You might have heard about how there was a buzz about recently closed NTPC Tax-Free Bonds 2015. On the first day itself, it was pre-closed. As against the subscription offer of Rs.700 Cr, the bids received was almost around Rs.7,700 Crore. It was almost oversubscribed for around 11 times. But the retail oversubscription was around 6 times.
Why there is such a huge rush towards these tax-free bonds? The reason is, all are in anticipation that RBI will reduce the interest rate. This will definitely harm the individuals who fully depended on a fixed rate of investment. Hence, by locking their money in such tax-free bonds, they want to get the benefits of yield. Because, whenever there is a fall in interest rate, bonds will always give you higher returns, especially if the duration is long. Higher the duration means higher the benefit. But this higher benefit always comes with higher volatility also. Who cares??
Let us first discuss the company. What is PFC or Power Finance Corporation?
PFC is a Navratna Company and a leading power sector, public financial institution and a non-banking financial company providing funding and non-fund based support for the development of the Indian power sector. The company offers various financial products, namely Project Term Loan, Lease Financing, Direct Discounting of Bills, Short Term Loan, and Consultancy Services, etc. for various Power projects in Generation, Transmission, and Distribution sector as well as for Renovation & Modernization of existing power projects. The funds raised through Issue will be utilized towards on-lending to infrastructure projects.
Features of PFC Tax-Free Bonds 2015–
- As I said above, the offer period starts from October 5th, 2015 and closes on October 9th, 2015.
- These bonds are rated AAA by CRISIL, ICRA, and CARE. These ratings are for this FISCAL YEAR. Do remember that these ratings tend to change based on the company finance. Hence, never be in a wrong belief that current AAA rating by these rating agencies will be forever up to your bond period.
- Coupon Rates for Retail Investors are 7.36% for 10 Years, 7.52% for 15 Years and 7.60% for 20 Years.

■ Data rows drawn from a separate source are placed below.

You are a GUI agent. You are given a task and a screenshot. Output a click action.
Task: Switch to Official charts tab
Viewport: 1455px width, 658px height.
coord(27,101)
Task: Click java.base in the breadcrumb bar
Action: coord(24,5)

- The interest will be payable on yearly base and there is no TDS on this. Woow…no TDS means greater opportunity
- Each bond face value is priced at Rs.1,000.
- Minimum investment is Rs.5,000.
- These PFC Tax-Free Bonds 2015 will be issued based on first come first serve base.
- You can hold PFC Tax-Free Bonds 2015 in Demat as well as the physical format too. In NTPC Tax-Free Bonds 2015, you are eligible to hold only in Demat format.
- The bond will be listed in BSE after the issue. This means, if you want to sell it, then you can do it in BSE.
- NRIs are also eligible for this subscription.
- You can nominate while subscribing for bonds.
In below images, I outlined the features and also the effective interest rate for each individual.
Whether you can invest or not?
- Those who are fond of SAFETY, CONSTANT INCOME, and LONG TERM INVESTMENT can go ahead with such products.
- These are long term investments. Hence, don’t run behind the hype of interest rate cut and short term benefit. However, think of the effect on holding such bonds till maturity. Because the same current interest rate trend may not be there after a few years.
- Never believe only on RATINGS. They are dynamic in nature. Hence, understand the risk involved rather than blindfolded following ratings.
- In my view if you are in need of constant tax-free income then go ahead. However, if your goal is to accumulate the wealth, then I don’t think it is a good idea. Because the interest payout is annual. If you don’t wisely use this interest received, then you may end up in losing the compounding effect.
- There is no tax benefit while investing. Hence, you can’t claim deductions like under Sec.80C. Interest is totally tax-free ONLY if you held till the maturity. If you sell in a secondary market, then you are liable to pay capital gain taxes.
- There is a huge recommendation that higher tax bracket individuals MUST invest. But investing without a proper goal is a disaster. Hence, never concentrate only on one aspect of TAX-FREE, but align your investment to your financial goals.